Dutzende „potenziell gefährliche Gegenstände“ im Meer von Quirra: eine Flut von Verboten seitens der Küstenwache
Sechs dieser Untiefen befinden sich in einer Tiefe von vier Metern vor dem Strand von Murtas, der jetzt zum Schwimmen freigegeben ist, viele andere liegen jedoch weiter draußen im Meer: Alle Wasseraktivitäten wurden eingestellt.In Quirra werden die (gefährlichen) Überreste von Militärübungen beseitigt.
Per restare aggiornato entra nel nostro canale Whatsapp
Sie suchten danach. Und natürlich wurden sie gefunden. Die Küstenwache bezeichnet sie als „potenziell gefährliche Objekte“. Da sie sich auf dem Meeresgrund des Übungsgeländes Salto di Quirra befinden, liegt ihre mögliche Natur auf der Hand: Es handelt sich (fast) mit Sicherheit um Überreste von Militärübungen, und die Möglichkeit von Sprengsätzen kann nicht ausgeschlossen werden. So füllt sich das Schwarze Brett des Seefahrtsamtes von Arbatax mit Anordnungen, die die Schifffahrt an unzähligen Stellen verbieten, umgeben von weitläufigen Kreisen, in denen jegliche Aktivität untersagt ist.
Die Verordnungen mit den dazugehörigen Karten wurden im August erlassen und sind weiterhin gültig. Und das, obwohl der Strand von Murtas in der Gegend von Villaputzu zum Baden freigegeben ist. Nur wenige Meter vom Ufer entfernt spielt sich jedoch etwas Beunruhigendes ab.

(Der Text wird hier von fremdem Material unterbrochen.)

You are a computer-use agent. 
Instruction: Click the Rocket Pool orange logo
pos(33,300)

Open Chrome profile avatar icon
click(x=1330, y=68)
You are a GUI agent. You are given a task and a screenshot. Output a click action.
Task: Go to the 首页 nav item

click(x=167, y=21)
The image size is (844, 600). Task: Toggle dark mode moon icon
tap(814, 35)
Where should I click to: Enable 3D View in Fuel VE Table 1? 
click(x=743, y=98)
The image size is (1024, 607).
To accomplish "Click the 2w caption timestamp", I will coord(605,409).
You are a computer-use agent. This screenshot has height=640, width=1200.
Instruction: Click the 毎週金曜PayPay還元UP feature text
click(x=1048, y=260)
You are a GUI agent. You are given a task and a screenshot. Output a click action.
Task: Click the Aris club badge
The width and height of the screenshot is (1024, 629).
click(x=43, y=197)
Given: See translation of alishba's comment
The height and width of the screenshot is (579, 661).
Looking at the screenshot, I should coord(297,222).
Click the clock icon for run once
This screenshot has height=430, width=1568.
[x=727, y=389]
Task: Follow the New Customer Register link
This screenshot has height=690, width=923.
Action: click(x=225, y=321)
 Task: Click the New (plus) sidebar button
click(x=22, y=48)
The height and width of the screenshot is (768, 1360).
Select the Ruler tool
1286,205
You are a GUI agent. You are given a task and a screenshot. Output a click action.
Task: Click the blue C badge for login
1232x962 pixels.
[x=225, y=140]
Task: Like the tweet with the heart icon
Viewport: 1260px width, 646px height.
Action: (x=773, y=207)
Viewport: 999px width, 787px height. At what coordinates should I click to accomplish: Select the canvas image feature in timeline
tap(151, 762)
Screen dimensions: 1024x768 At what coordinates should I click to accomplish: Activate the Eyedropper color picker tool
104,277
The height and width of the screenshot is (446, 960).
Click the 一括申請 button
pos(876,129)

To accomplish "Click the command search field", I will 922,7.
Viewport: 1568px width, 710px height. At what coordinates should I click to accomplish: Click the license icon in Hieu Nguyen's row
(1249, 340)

Die Objekte – die offenbar noch nicht identifiziert sind, aber Gefahr ausstrahlen – wurden in nur vier bis fünf Metern Tiefe nahe dem Strand gegenüber dem Teich Baccarinu (oder Pisale) entdeckt . Sechs dieser Objekte befinden sich in unmittelbarer Nähe zueinander. Sie wurden im Rahmen der Kampagne SIR 2026 entdeckt, genauer gesagt bei den regelmäßigen Such-, Identifizierungs- und Bergungsaktionen der Luftwaffe zur Identifizierung potenziell gefährlicher Reststoffe auf dem Meeresboden, die jeweils am Ende der Betriebszeit des Testgeländes durchgeführt werden.
Operationen, die die Entdeckung von weiterem Material in einer Tiefe zwischen minus 37 und minus 1600 Metern ermöglichten, insgesamt 27 Objekte, die bis zu Hunderte von Metern von der Küste entfernt verstreut sind.
Alle Verordnungen verbieten jegliche maritime Aktivitäten im Umkreis von 150 Metern: Da es Dutzende solcher Zentren gibt, ist das Meer vor Quirra gefährlich. Das bestätigt die Küstenwache.